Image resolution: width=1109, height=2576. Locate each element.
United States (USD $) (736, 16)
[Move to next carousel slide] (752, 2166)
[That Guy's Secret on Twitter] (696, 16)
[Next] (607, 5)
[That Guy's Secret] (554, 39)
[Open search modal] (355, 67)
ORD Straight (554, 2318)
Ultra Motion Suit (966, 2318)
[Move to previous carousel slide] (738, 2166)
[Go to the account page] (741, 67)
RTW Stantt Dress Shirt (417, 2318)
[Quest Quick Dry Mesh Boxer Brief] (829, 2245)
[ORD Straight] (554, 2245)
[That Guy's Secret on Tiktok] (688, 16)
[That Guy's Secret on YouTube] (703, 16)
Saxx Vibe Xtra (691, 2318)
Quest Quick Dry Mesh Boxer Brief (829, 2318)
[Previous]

★ ★ ★ ★

#### Task instructions
For this exercise, find all lines in the records containing the word "Brief" and copy them.

#### Exercise solution
[Quest Quick Dry Mesh Boxer Brief] (829, 2245)
Quest Quick Dry Mesh Boxer Brief (829, 2318)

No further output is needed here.